#### [任务清单]
1. CF1218D 题解给出的算法复杂度是多少？
2. 请接续 CF1218D 题解，从所示最后一行之后往下续写。

CF1218D Xor Spanning Tree

给个仙人掌图，只有42个环。求最小异或生成树，以及方案数。

因为是异或，无法贪心。一定是在每个环上去掉一条边。

答案就是$sum_{xor}\oplus w_1\oplus w_2…\oplus w_k$

$w_i$表示第$i$个环去掉的边。

由于边权$<2^{17}$,$f_j(i)$表示第j个环上权值为$i$的数量。考虑生成函数$(f_1(0)x^0+f_1(1)x^1..f_1(2^{17}-1)x^{2^{17}-1})\times.. (f_k(0)x^0+f_k(1)x^1..f_k(2^{17}-1)x^{2^{17}-1})\times (x^{sum_{xor}})$

最后遍历一下即可。

• 复杂度$O(42\times 17 \times 2^{17})$
• 做$FWT$,类似与$NTT$，都先转为点值表示，最后变成多项式。可以减少不必要的常数

代码

#include <bits/stdc++.h>
using namespace std;
typedef long long ll;
#define pii pair<int, int>
#define mk make_pair
const int N = 1 << 17;

int mod = 1e9 + 7; // 998244353
int read()
{
    int x = 0, F = 1;
    char d = getchar();
    while (d < '0' || d > '9')
    {
        if (d == '-')
            F = -1;
        d = getchar();
    }
    while (d >= '0' && d <= '9')
        x = (x << 1) + (x << 3) + d - '0', d = getchar();
    return x * F;
}
int qpow(int a, int x, int mo)
{
    int res = 1;
    while (x)
    {
        if (x & 1)
            res = 1ll * res * a % mo;
        x >>= 1;
        a = 1ll * a * a % mo;
    }
    return res;
}
int inc(int x, int y, int mo)
{
    if (y < 0)
        y += mo;
    if (x + y >= mo)
        x -= mo;
    return x + y;
}
int Inv2;
void FWT(int *A, int n, int op, int t) //t=1 or t=2 and t=3 xor
{
    for (int i = 2; i <= n; i <<= 1)
    {
        for (int j = 0, mid = i >> 1; j < n; j += i)
            for (int k = 0; k < mid; k++)
            {

                if (t == 1)
                    A[j + mid + k] = inc(A[j + mid + k], A[j + k] * op, mod);
                else if (t == 2)
                    A[j + k] = inc(A[j + k], A[j + mid + k] * op, mod);
                else if (t == 3)
                {
                    int x = A[j + k], y = A[j + mid + k];
                    if (op == 1)
                        A[j + k] = (x + y) % mod, A[j + mid + k] = (x - y + mod) % mod;
                    else
                        A[j + k] = 1ll * Inv2 * (x + y) % mod, A[j + mid + k] = 1ll * Inv2 * (x - y + mod) % mod;
                }
            }
    }
}
void FWTX(int *A, int *B, int n, int t)
{
    Inv2 = qpow(2, mod - 2, mod);
    FWT(B, n, 1, t);

    for (int i = 0; i < n; ++i)
        A[i] = 1ll * A[i] * B[i] % mod;
    //FWT(A, n, -1, t);
}

vector<pii> g[N];
int dfn[N];
int vis[N], fa[N], fw[N];
int a[N], b[N], g1[N], g2[N];
void dfs(int x)

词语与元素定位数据
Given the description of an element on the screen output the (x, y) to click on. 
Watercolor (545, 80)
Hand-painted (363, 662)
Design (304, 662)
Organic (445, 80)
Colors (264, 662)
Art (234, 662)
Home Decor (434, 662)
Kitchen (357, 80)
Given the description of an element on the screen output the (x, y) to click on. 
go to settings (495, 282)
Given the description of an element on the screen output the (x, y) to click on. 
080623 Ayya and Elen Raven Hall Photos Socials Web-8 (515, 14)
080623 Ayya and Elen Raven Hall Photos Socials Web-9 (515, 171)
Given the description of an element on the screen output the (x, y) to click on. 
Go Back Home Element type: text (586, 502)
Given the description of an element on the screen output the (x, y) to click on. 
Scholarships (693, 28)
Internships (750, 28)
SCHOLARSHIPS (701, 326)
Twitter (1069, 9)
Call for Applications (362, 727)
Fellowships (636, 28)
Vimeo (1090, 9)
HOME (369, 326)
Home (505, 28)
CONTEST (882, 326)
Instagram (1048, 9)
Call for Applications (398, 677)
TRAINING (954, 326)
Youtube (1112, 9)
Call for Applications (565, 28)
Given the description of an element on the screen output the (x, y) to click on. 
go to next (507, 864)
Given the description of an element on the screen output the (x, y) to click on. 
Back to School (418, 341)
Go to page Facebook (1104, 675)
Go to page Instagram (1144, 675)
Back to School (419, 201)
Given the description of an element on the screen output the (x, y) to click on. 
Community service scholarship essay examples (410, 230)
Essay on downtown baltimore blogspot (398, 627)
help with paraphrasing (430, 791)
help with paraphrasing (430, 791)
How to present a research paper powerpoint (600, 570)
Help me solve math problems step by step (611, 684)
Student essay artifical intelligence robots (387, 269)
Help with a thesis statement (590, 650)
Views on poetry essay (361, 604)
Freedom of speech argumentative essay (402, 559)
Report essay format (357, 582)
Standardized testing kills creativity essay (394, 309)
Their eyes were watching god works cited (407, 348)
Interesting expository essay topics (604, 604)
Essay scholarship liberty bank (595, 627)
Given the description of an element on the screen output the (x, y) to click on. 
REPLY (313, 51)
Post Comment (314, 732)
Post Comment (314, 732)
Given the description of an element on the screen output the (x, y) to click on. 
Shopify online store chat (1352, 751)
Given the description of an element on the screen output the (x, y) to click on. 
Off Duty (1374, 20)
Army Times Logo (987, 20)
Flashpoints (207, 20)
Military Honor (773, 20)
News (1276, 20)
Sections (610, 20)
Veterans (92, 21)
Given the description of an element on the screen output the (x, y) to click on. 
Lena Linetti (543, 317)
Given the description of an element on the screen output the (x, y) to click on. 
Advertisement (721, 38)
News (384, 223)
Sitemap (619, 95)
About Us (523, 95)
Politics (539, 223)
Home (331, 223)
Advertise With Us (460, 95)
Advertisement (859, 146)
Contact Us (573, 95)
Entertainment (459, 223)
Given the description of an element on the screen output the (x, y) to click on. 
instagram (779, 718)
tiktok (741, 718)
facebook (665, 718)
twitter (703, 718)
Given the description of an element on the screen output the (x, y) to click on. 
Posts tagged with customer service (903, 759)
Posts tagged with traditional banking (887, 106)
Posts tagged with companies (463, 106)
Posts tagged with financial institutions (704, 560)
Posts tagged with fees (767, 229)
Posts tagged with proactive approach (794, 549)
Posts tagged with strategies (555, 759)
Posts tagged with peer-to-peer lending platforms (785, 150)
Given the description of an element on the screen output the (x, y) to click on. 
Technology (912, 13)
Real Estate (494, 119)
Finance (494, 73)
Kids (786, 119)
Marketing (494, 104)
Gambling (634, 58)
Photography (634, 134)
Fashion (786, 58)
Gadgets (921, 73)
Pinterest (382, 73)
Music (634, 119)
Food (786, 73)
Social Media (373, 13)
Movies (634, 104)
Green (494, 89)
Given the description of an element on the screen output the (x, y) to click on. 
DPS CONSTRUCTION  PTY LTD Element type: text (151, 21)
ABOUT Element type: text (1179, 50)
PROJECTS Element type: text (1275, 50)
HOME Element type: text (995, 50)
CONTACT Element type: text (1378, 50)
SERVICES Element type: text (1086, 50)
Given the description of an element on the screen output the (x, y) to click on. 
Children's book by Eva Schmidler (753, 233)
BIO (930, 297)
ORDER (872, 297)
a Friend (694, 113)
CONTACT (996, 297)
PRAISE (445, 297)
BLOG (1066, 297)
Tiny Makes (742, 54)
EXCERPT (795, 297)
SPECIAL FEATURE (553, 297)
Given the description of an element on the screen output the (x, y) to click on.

#### [答案汇总]
1. 复杂度为 O(42×17×2^17)。

2.
{
    vis[x] = 1;
    dfn[x] = dfn[fa[x]] + 1;
    for (pii now : g[x])
    {
        int v = now.first;
        int w = now.second;
        if (v == fa[x])
            continue;
        if (vis[v] && dfn[v] < dfn[x])
        {
            memset(a, 0, sizeof(a));
            memset(b, 0, sizeof(b));

            int sum = w;
            int f = x;
            a[w]++;
            b[w]++;
            while (f != v)
                a[fw[f]]++, b[fw[f]]++, f = fa[f];
            mod = 1e9 + 7;
            FWTX(g1, a, 1 << 17, 3);
            mod = 998244353;
            FWTX(g2, b, 1 << 17, 3);
        }
        else if (vis[v] == 0)
        {
            fa[v] = x;
            fw[v] = w;
            dfs(v);
        }
    }
}
int main()
{
    int n = read(), m = read();
    int sum = 0;
    for (int i = 1; i <= m; i++)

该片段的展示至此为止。